- Looking Back
Bridging Business and Public Service

In the late 1960s, Stanford GSB Dean Arjay Miller envisioned a program that would educate government leaders about business, and business people about government.
After Ralph Nader published his 1965 searing critique of the automobile industry, Unsafe at Any Speed, a handful of auto executives traveled to Washington, D.C. Among them was Arjay Miller, then president of Ford Motor Company. “We blew it,” recalled Miller. “Businessmen just didn’t understand the political process, or how to deal with the new social demands that were starting to be placed on them.”
This wake-up call — along with his subsequent struggle to bring jobs to post-riot Detroit as chair of Detroit’s economic development committee — convinced him that future leaders needed to know how to bridge the gap between the private and public sectors.
So in 1968, when Stanford offered Miller the deanship of Stanford GSB, he agreed to take the job if the school promised to start a program to train managers for the public sector. Stanford GSB faculty and trustees agreed. Miller became dean in 1969, and in 1971, the Public Management Program (PMP) was born.
While its core mission remained intact, the PMP evolved over the next twenty-five years. In its early days, the program had a simple mandate: Forty spaces were reserved for applicants who wanted to go into public service. It was a solid model for a program in the early 1970s. The government was still seen as a place where bright, ambitious, and socially conscious young people might actually want to work.
But by the late 1970s, government careers were beginning to look less appealing. “It stopped being cool to go into government,” said Jim Thompson, MBA ’86, director of the PMP from 1987 to 1998. As more and more PMP graduates began taking jobs in high-paying careers, the mission of the program came into question.

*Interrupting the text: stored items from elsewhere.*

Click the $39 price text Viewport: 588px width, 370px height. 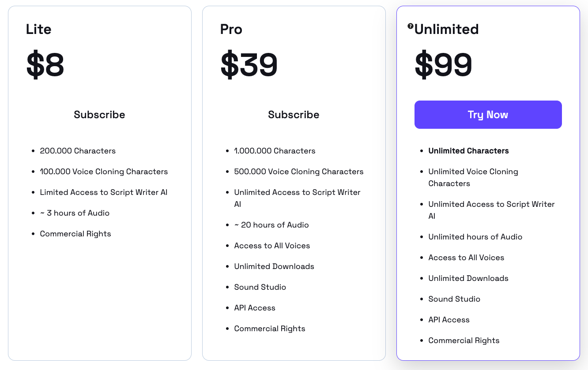(x=249, y=65)
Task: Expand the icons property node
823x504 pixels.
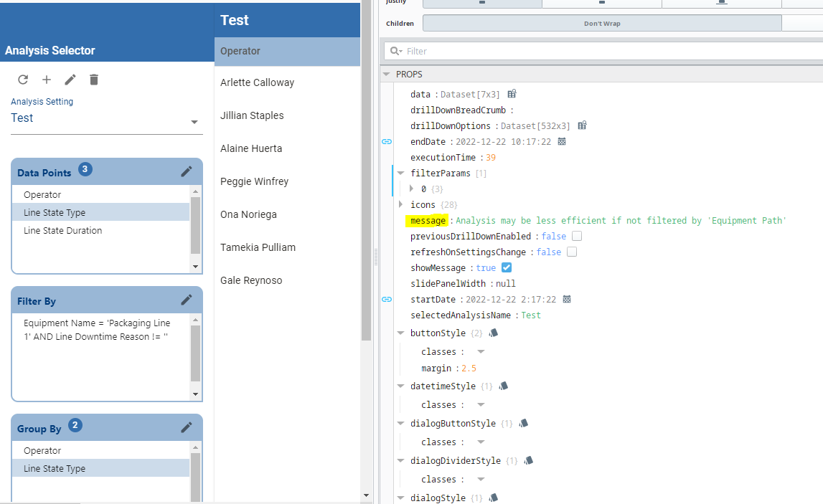Action: point(401,204)
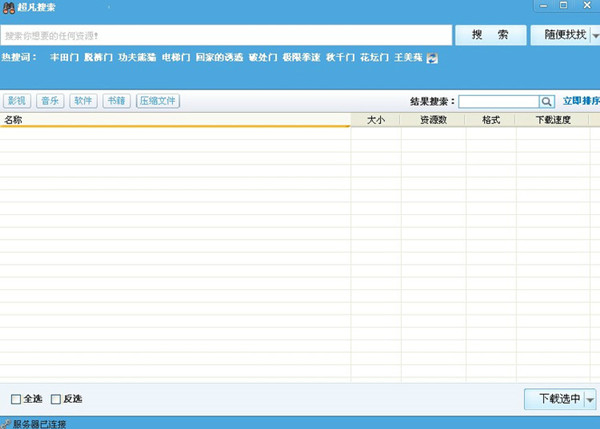Click the 立即排序 link

point(580,101)
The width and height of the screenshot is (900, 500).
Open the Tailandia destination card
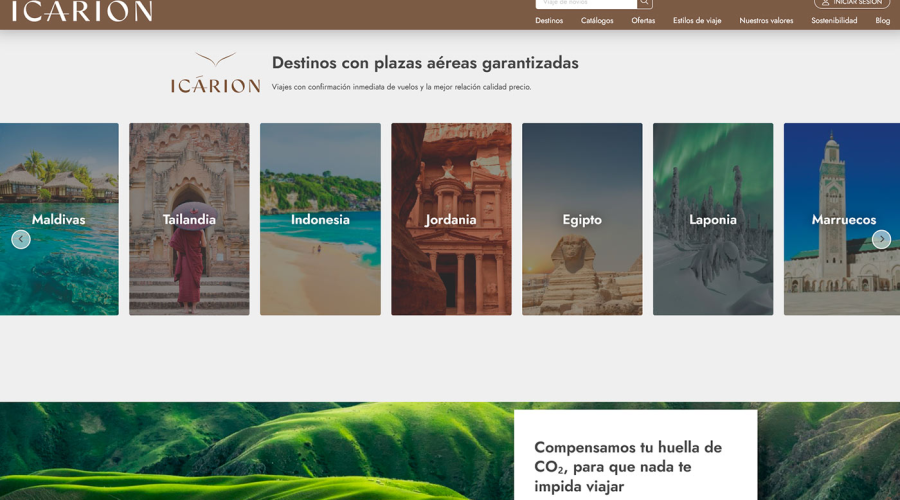189,219

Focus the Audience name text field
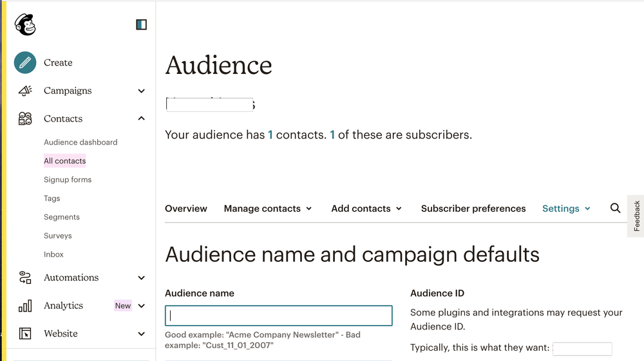click(279, 315)
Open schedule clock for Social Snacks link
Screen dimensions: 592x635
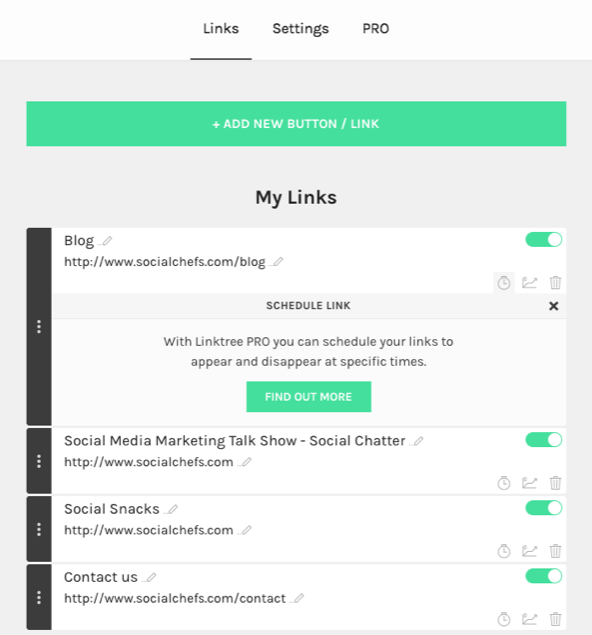tap(504, 551)
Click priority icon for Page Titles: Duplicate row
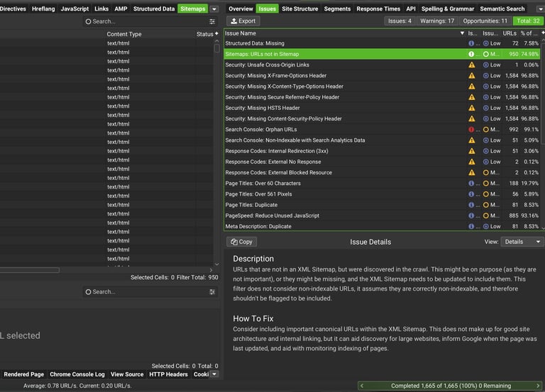The height and width of the screenshot is (392, 545). 487,205
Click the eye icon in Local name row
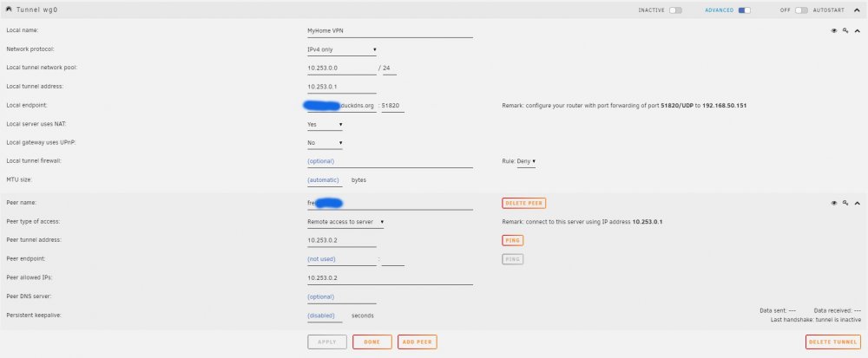The width and height of the screenshot is (868, 358). tap(833, 31)
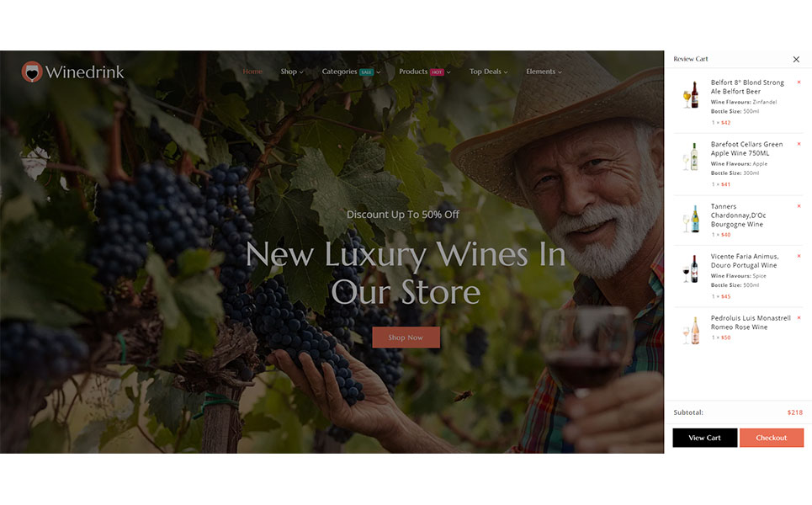Remove Belfort Blond Strong Ale from cart

pyautogui.click(x=799, y=82)
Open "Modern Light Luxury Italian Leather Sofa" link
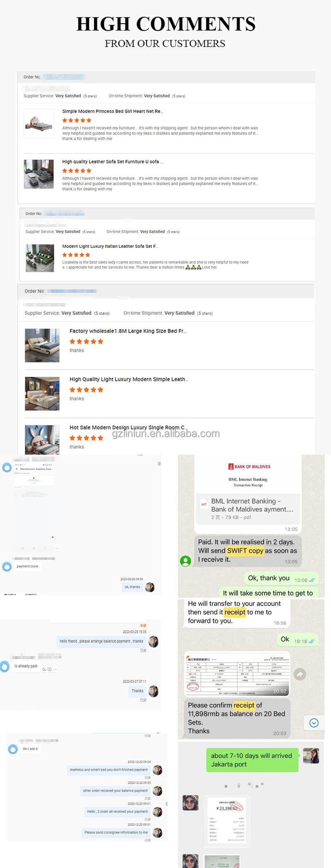Viewport: 331px width, 868px height. [x=110, y=246]
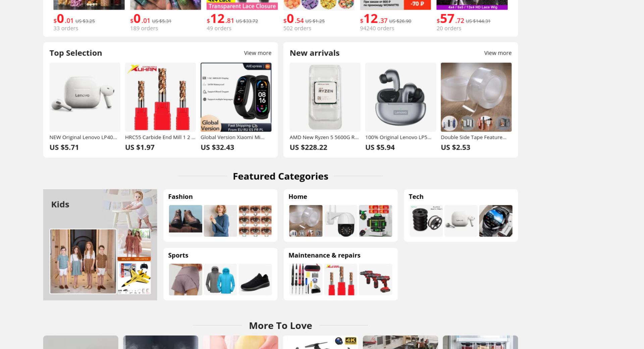The image size is (644, 349).
Task: Open the Kids category banner
Action: (x=100, y=245)
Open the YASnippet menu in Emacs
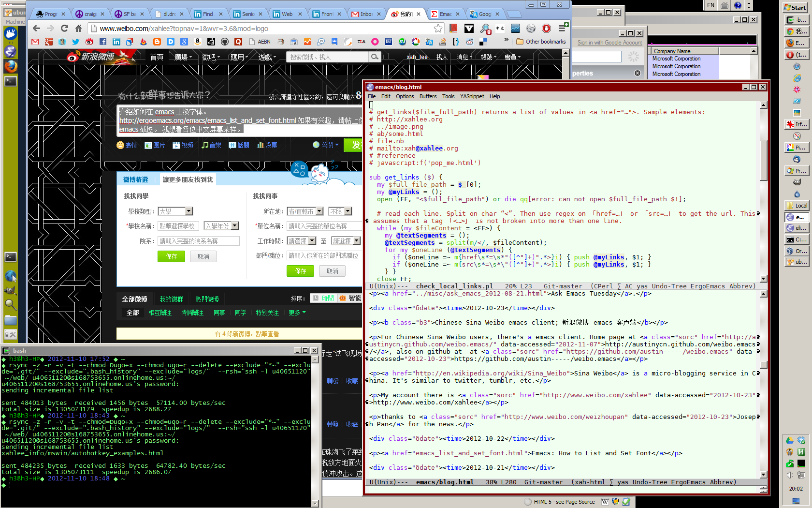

So, in 1986, James Patell, then associate dean for academic affairs, broadened the focus of the PMP to include not just government but nonprofits as well. “The thing just exploded,” says Thompson. “We had people coming in who had no experience with public service. There was a big influx of student excitement and energy.”
While the PMP no longer exists today, its mission continues within the GSB. In 1999, Center for Social Innovation was founded, incorporating what is now called the Certificate in Public Management and Social Innovation.